- Length: 1.4 mi (2.3 km)
- Location: Beaver Falls, Pennsylvania, USA
- Trailheads: Beaver Falls, Pennsylvania
- Use: Hiking, Biking
- Difficulty: Easy
- Season: Year-round

Trail map

= Beaver River Trail =

The Beaver River Trail is a rail trail located in the city of Beaver Falls, Pennsylvania, United States. As of 2011, the trail is about 1.4 mi long.

== History ==
The Beaver River Trail was built over an old right-of-way of the now defunct Pittsburgh and Lake Erie Railroad in downtown Beaver Falls. The line was bypassed for a newer route closer to the Beaver River and was abandoned, along with many industrial plants that were served by the railroad. Phase I of the trail was completed in 2006, with Phase II being completed in 2010.

==The Trail==
The northern segment of the trail runs below Geneva College using a portion of the Marginal Railroad's right-of-way.
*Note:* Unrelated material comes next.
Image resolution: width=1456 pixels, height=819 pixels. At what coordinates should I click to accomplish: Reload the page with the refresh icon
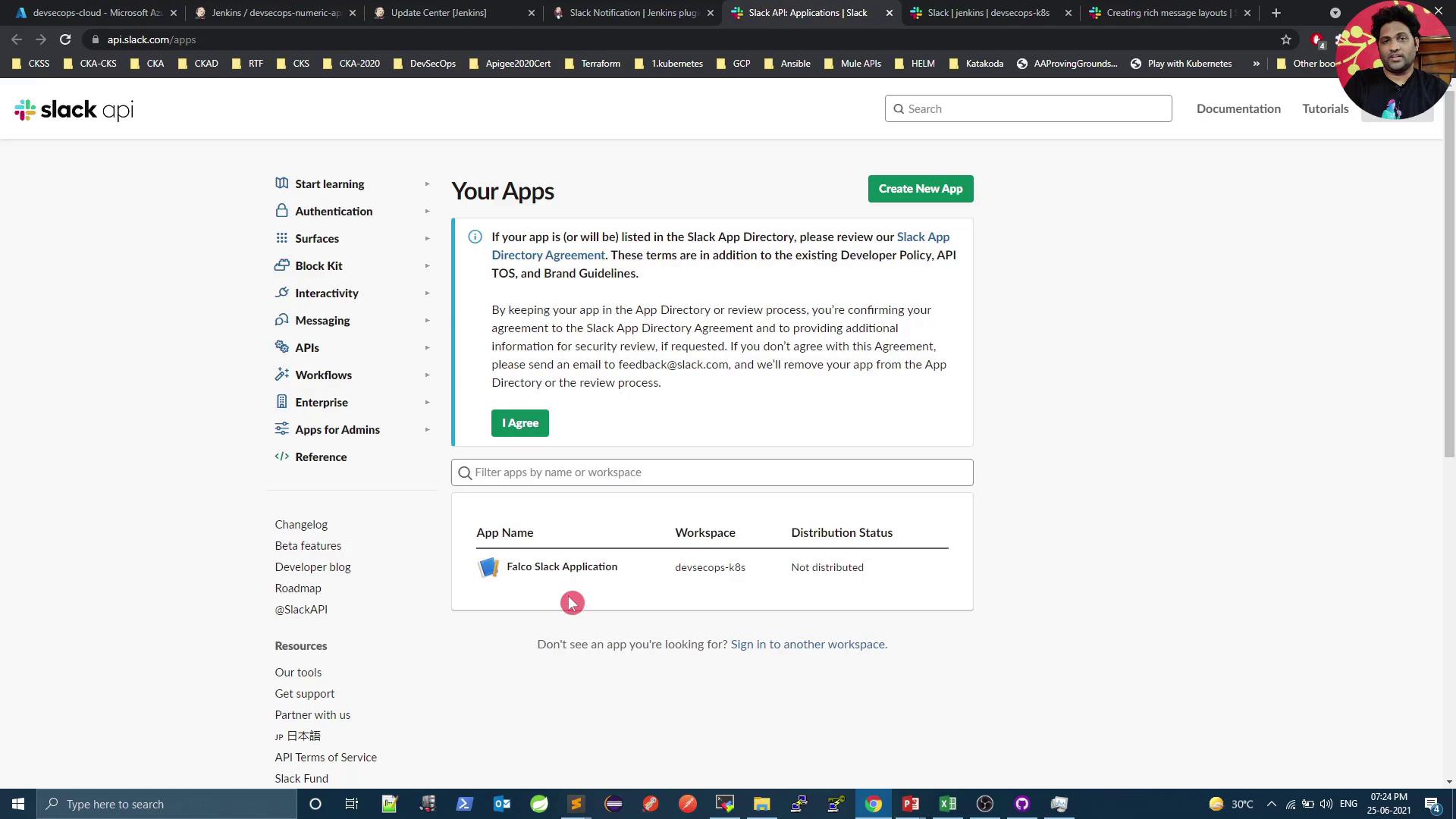(65, 39)
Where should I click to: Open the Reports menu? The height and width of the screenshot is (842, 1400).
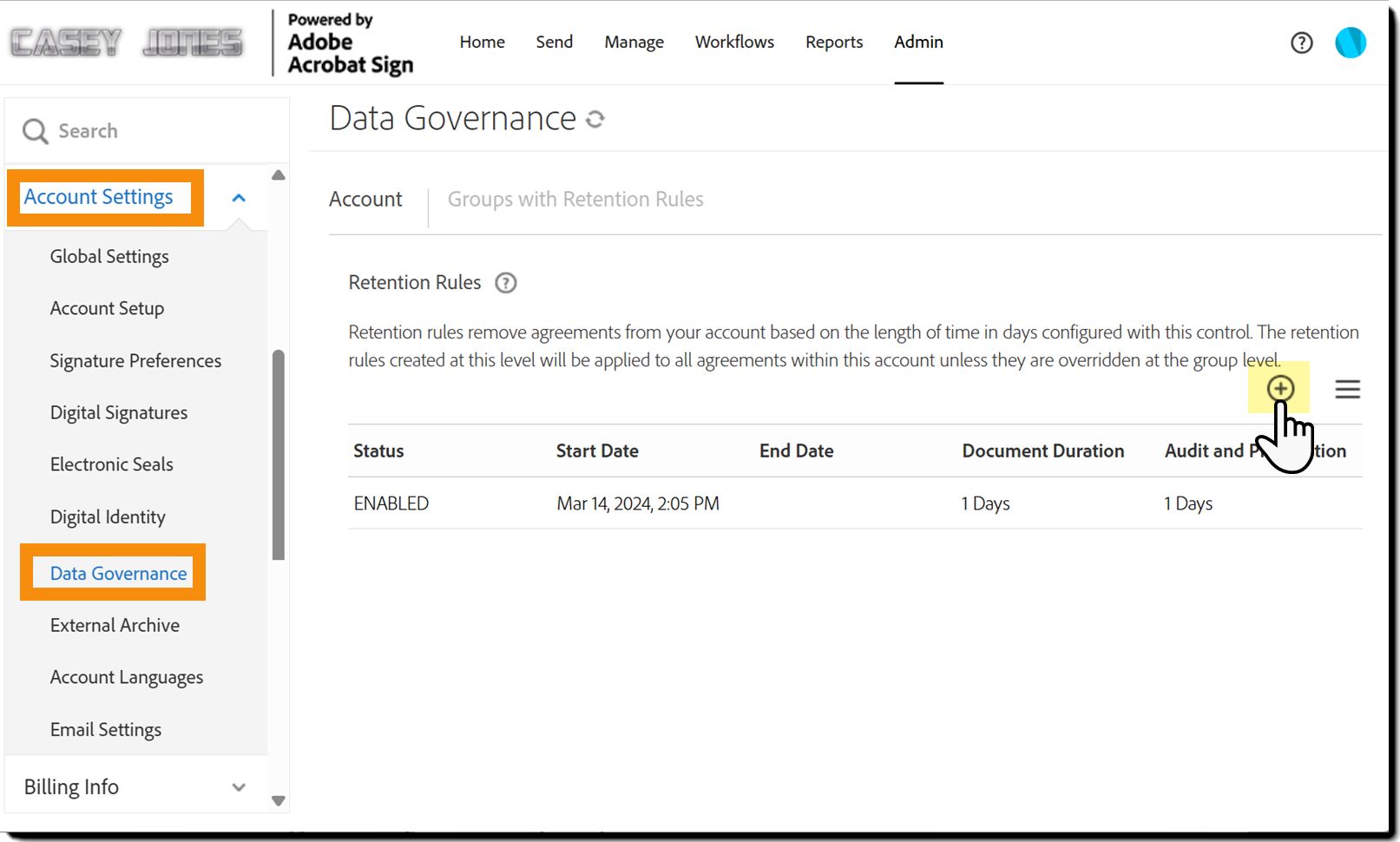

The trail terminates just south of the college's rugby field where the P&LE's College Hill Yard was located. The southern portion's northern terminus is at 23rd Street, just below the Eastvale Bridge. The trail runs for about a mile til it terminates at 11th Street.

== Future extension ==
There are still ongoing developments for the trail. An important goal is to connect the two portions of the trail below the Eastvale Bridge and across from the College Hill Station. The northern leg will eventually connect with the North Country Trail near Wampum. A spur route to Bradys Run Park is currently in the works. The ultimate goal is to connect to other rail trails in the area: north to Erie and south to the proposed Ohio River Trail and the Montour Trail.